Avanzó con paso firme hasta llegar a las escaleras mecánicas. Subió a la parte de arriba y encontró una tienda de ropa de las mejores marcas. Comprobó con agrado que disponía de una persiana con rejas, que aunque fuese electrónica, más tarde se encargaría de bajar para convertir la tienda de ropa, en una fortaleza improvisada. De nuevo la ilusión le invadió. Siempre había soñado con poder entrar en un centro comercial desierto y hacer todo lo que quisiera sin pagar un centavo y el morbo que se le añadía al hecho de ir casi desnudo sin que nadie le mirase como a un loco, le daba todavía más placer y sensación de libertad.
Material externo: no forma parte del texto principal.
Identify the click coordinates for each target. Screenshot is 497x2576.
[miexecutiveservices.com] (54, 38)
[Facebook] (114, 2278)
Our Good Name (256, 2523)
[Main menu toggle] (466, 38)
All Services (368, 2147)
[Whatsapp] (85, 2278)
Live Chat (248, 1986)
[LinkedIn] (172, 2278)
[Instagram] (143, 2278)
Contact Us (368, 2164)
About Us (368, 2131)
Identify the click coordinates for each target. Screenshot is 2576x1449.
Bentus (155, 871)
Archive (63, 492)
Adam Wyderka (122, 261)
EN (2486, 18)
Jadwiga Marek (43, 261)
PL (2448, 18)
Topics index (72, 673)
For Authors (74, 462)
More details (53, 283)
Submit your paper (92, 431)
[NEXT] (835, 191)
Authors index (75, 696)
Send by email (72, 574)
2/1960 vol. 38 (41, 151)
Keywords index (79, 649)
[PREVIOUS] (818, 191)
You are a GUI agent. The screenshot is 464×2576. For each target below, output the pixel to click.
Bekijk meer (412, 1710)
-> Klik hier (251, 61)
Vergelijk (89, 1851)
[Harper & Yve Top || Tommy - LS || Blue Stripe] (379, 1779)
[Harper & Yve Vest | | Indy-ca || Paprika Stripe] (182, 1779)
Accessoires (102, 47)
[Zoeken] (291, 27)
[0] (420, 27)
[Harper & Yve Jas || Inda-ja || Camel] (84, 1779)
Entró en la tienda y se tomó su tiempo en encontrar la ropa que más le gustaba  para vestirse. Después registró con sumo cuidado cada rincón del establecimiento para cerciorarse de que estaba solo. Cerró la persiana y transportó toda la ropa que pudo hasta los probadores que daban al fondo del local, con la intención de fabricar una mullida cama entre tanta ropa.

El agotamiento no tardó en hacer mella en él y no le costó cubrirse de ropa todo el cuerpo y quedarse dormido casi en el acto. Quedando oculto por una montaña de ropa que ya nadie vendría a comprar con dinero.

-Cuando me despierte, buscaré provisiones para subirlas aquí. –Esos fueron sus últimos pensamientos antes de caer en la inconsciencia.